** WORK TASK **
Report every line of the data that includes "Online".

** DATA IN THIS EXERCISE **
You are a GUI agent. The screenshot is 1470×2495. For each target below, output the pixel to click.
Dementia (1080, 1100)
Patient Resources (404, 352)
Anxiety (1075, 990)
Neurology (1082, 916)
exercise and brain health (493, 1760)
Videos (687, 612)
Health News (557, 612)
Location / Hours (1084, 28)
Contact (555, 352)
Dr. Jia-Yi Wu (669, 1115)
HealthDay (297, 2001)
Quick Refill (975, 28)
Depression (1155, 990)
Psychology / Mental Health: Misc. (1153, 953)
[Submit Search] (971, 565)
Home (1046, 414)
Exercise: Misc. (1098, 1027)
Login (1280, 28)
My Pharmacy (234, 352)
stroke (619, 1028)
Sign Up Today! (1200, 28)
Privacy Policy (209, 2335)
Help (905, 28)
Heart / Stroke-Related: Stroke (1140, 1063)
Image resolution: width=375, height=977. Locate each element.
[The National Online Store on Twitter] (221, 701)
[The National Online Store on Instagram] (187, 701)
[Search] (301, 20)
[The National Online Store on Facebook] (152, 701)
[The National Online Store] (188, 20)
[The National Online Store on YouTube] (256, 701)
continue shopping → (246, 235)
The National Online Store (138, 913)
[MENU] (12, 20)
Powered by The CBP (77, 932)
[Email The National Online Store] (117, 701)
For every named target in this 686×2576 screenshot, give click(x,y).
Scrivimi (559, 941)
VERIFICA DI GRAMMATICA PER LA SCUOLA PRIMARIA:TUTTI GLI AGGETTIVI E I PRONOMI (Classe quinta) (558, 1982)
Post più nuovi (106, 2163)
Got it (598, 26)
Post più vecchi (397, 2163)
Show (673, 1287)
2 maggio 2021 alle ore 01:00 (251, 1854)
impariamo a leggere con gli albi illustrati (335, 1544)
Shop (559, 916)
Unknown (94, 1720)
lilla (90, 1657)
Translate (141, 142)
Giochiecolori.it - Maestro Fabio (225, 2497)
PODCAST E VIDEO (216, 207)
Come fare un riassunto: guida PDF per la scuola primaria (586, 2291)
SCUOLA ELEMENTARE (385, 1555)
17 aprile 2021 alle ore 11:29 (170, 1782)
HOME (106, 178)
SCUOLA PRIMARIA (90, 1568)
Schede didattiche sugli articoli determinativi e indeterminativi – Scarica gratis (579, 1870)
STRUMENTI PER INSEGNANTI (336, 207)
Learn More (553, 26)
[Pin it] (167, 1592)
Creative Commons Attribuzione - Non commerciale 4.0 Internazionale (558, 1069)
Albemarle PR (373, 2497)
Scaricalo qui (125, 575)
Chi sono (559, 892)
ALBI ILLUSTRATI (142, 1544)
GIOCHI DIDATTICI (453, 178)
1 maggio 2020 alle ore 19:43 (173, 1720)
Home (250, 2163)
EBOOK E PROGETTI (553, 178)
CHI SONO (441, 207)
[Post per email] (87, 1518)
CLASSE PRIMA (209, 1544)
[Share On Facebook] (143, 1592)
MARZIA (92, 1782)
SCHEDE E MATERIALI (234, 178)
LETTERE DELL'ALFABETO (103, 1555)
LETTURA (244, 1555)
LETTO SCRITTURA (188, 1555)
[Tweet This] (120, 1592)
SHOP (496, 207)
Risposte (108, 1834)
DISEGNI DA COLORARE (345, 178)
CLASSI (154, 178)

** REPLY **
[The National Online Store on Twitter] (221, 701)
[The National Online Store on Instagram] (187, 701)
[The National Online Store on Facebook] (152, 701)
[The National Online Store] (188, 20)
[The National Online Store on YouTube] (256, 701)
The National Online Store (138, 913)
[Email The National Online Store] (117, 701)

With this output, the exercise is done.